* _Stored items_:
»»

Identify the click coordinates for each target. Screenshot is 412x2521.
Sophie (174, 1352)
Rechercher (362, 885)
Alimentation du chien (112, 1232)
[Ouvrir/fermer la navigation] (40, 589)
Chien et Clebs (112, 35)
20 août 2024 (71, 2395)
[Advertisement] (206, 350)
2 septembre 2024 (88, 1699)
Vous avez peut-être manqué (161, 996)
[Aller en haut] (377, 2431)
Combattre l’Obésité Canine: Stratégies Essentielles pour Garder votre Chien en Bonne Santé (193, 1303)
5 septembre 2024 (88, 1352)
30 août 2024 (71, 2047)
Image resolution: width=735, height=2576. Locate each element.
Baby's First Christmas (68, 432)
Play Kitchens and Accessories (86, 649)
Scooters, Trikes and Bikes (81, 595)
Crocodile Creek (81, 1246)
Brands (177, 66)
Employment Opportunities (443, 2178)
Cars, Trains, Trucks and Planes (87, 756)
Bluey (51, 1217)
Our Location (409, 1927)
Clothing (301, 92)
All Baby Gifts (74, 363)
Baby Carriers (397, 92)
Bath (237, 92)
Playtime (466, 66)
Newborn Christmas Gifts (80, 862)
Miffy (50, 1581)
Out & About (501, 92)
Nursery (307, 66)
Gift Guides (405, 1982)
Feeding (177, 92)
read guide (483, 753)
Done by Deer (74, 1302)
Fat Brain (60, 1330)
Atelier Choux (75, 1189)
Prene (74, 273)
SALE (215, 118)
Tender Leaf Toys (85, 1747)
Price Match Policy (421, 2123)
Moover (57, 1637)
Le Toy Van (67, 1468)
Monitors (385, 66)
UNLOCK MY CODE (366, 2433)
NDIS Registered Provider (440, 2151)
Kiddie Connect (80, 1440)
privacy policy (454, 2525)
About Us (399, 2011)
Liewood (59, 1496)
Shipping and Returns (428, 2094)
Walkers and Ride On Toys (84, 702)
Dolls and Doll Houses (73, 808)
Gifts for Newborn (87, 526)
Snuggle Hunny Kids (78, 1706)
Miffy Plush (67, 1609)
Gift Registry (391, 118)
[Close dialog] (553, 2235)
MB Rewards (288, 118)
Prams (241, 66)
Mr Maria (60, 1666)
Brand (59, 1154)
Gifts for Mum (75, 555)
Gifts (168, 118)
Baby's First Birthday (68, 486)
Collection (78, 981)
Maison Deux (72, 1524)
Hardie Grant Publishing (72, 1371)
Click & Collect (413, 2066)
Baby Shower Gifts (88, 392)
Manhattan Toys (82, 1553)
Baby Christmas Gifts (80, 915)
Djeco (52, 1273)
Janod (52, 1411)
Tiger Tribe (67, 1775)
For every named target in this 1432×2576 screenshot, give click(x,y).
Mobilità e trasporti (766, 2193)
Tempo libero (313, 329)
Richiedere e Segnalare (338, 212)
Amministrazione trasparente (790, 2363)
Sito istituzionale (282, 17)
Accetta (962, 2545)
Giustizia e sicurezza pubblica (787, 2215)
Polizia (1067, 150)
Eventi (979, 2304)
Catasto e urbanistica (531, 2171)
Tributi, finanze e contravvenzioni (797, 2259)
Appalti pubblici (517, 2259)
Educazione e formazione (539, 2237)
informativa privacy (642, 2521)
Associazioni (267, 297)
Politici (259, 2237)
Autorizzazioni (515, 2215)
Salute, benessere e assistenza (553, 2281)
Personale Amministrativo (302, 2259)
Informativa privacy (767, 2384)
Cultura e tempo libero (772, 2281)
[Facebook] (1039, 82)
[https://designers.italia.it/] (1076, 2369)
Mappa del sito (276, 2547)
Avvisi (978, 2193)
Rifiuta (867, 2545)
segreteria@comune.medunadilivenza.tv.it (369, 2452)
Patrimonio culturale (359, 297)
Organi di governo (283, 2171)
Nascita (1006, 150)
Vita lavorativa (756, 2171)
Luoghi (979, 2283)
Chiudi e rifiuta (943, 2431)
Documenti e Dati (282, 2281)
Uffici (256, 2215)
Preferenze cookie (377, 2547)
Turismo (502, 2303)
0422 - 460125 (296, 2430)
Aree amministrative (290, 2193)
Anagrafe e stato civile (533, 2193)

««

* _What you will do_:
From the opening line of the data above through the line holding "2 septembre 2024 (88, 1699)", give every line again exactly as it stands.

* _Solution_:
Identify the click coordinates for each target. Screenshot is 412x2521.
Sophie (174, 1352)
Rechercher (362, 885)
Alimentation du chien (112, 1232)
[Ouvrir/fermer la navigation] (40, 589)
Chien et Clebs (112, 35)
20 août 2024 (71, 2395)
[Advertisement] (206, 350)
2 septembre 2024 (88, 1699)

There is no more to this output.